Module overview
Aims and Objectives
Learning Outcomes
Subject Specific Practical Skills
Having successfully completed this module you will be able to:
- apply the of use general and specialist software for large-scale text analysis, management, and visualisation
- perform practical text analysis techniques that are informed by environmental and social justice principles within professional, legal, and ethical frameworks
Subject Specific Intellectual and Research Skills
Having successfully completed this module you will be able to:
- apply text analysis methods and techniques to primary data analysis
- critically evaluate the uses, advantages, and disadvantages of using text analysis methods
- justify methodological choices in text data collection, curation and analysis
Transferable and Generic Skills
Having successfully completed this module you will be able to:
- critically evaluate and justify choices made throughout the research process
- exercise self-direction and originality in planning and delivering a data-driven research project
- effectively apply a range of communication techniques to engage a diverse and interdisciplinary audience
Knowledge and Understanding
Having successfully completed this module, you will be able to demonstrate knowledge and understanding of:
- Methods for designing, developing, and analysing large-scale text data
- Methodological and theoretical underpinnings of different approaches to text analysis
- Quantitative and statistical measures in large-scale text analysis
Syllabus
Learning and Teaching
Teaching and learning methods
Type | Hours |
---|---|
Seminar | 36 |
Independent Study | 114 |
Total study time | 150 |
Resources & Reading list
Textbooks
Karsdorp, F., Kestemont, M., and Riddell, A. (2021). Humanities Data Analysis: Case Studies with Python. Princeton: Princeton University Press.
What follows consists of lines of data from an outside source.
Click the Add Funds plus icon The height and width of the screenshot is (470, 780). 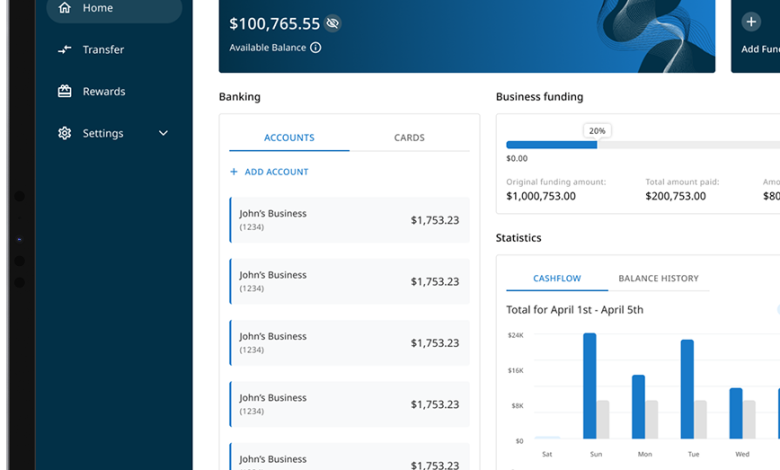point(751,22)
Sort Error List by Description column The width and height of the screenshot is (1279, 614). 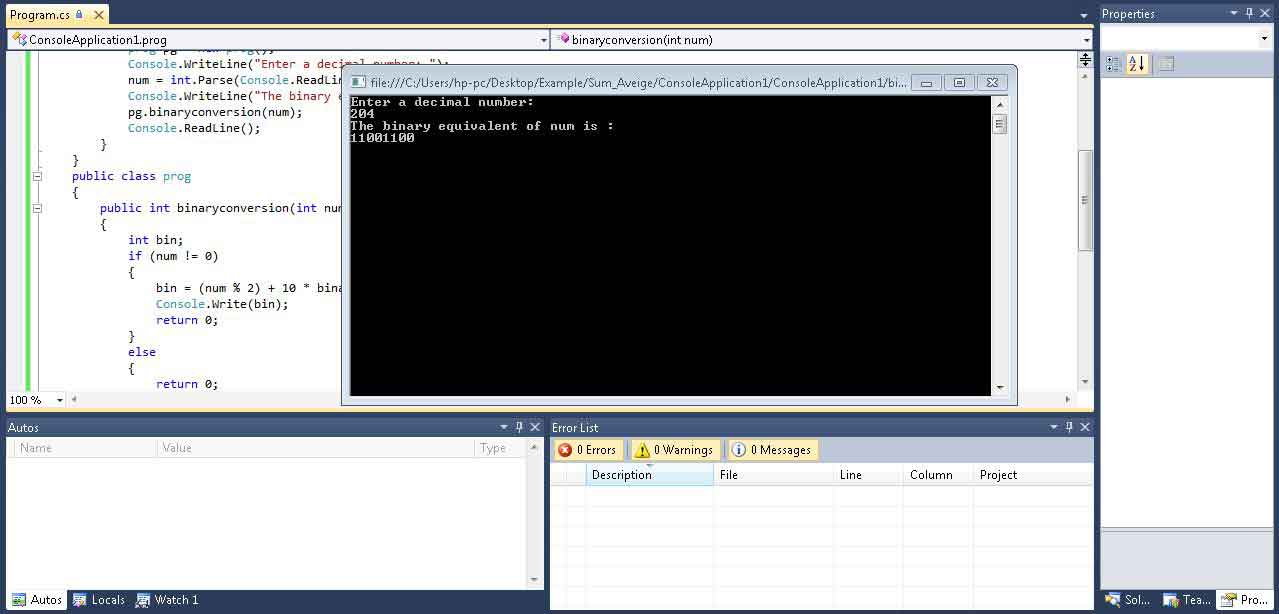(649, 475)
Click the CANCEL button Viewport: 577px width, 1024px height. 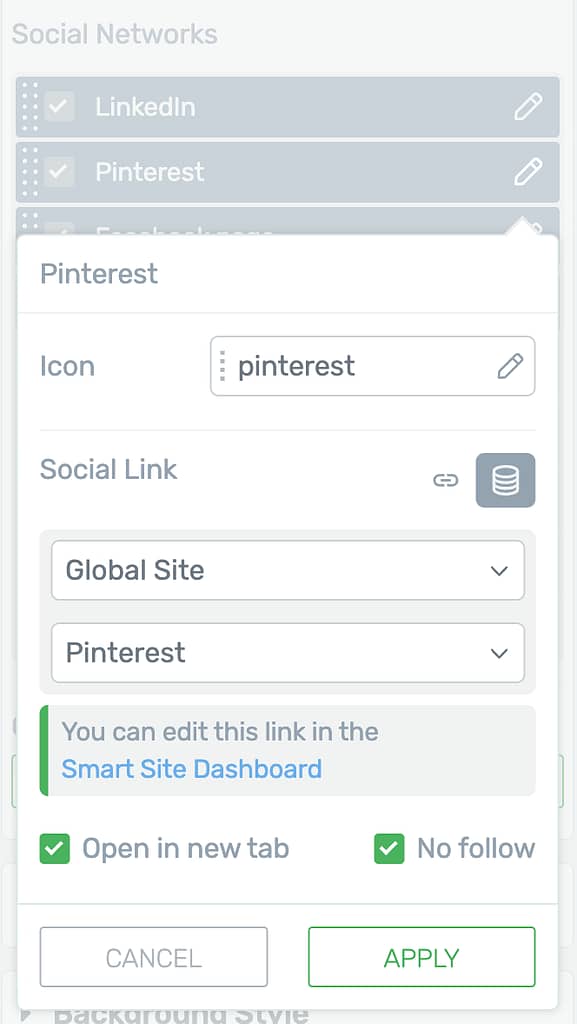coord(153,957)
Grimmer, J, Roberts, M. E., and Stewart, B. M. (2022). Text as Data: A New Framework for Machine Learning and the Social Sciences. Princeton and Oxford: Princeton University Press.
Silge, J. and Robinson, D. (2017). Text Mining with R. Sebastopol, CA: O'Reilly Media, Inc..
D'Ignazio, C. and Klein, L. (2020). Data Feminism. Cambridge, MA: MIT Press.
Zong, C., Xia, R., and Zhang, J. (2021). Text Data Mining. Singapore: Springer.
Rockwell, G. and Sinclair, S. (2016). Hermeneutica: Computer-Assisted Interpretation in the Humanities. Cambridge, MA: MIT Press.
Grolemund, G. (2014). Hands-On Programming with R. Sebastopol, CA: O'Reilly Media, Inc.
Assessment
Summative
This is how we’ll formally assess what you have learned in this module.
Method | Percentage contribution |
---|---|
Project plan | 20% |
Final project | 80% |
Referral
This is how we’ll assess you if you don’t meet the criteria to pass this module.
Method | Percentage contribution |
---|---|
Final project | 100% |
Repeat
An internal repeat is where you take all of your modules again, including any you passed. An external repeat is where you only re-take the modules you failed.
Method | Percentage contribution |
---|---|
Final project | 80% |
Project plan | 20% |